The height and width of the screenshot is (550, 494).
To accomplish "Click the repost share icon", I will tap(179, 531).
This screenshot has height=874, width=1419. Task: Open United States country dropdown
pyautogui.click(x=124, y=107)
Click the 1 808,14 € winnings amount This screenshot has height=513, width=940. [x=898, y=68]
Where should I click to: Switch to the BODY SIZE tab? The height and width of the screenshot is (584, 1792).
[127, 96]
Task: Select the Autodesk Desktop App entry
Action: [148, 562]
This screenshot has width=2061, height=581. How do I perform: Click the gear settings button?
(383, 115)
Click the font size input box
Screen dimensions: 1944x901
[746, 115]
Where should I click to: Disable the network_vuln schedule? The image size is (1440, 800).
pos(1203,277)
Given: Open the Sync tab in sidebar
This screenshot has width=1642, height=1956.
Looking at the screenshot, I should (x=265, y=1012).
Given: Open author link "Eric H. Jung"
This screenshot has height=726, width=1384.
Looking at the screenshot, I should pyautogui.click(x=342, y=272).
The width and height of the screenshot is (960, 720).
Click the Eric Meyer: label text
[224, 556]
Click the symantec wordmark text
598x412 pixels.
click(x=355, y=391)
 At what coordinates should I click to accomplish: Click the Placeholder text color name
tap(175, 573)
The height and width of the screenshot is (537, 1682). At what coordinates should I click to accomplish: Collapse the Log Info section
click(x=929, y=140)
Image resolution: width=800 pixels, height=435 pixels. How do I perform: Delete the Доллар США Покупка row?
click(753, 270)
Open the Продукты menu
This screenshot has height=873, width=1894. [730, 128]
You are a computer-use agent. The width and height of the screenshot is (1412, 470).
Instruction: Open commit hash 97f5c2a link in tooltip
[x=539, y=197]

○ ○ ○ ○

Look above for the line with "Where should I click to: Disable" and the line with "Given: Open author". Write out those two lines and all the lines between them, exactly, and no others.

Where should I click to: Disable the network_vuln schedule? The image size is (1440, 800).
pos(1203,277)
Given: Open the Sync tab in sidebar
This screenshot has width=1642, height=1956.
Looking at the screenshot, I should (x=265, y=1012).
Given: Open author link "Eric H. Jung"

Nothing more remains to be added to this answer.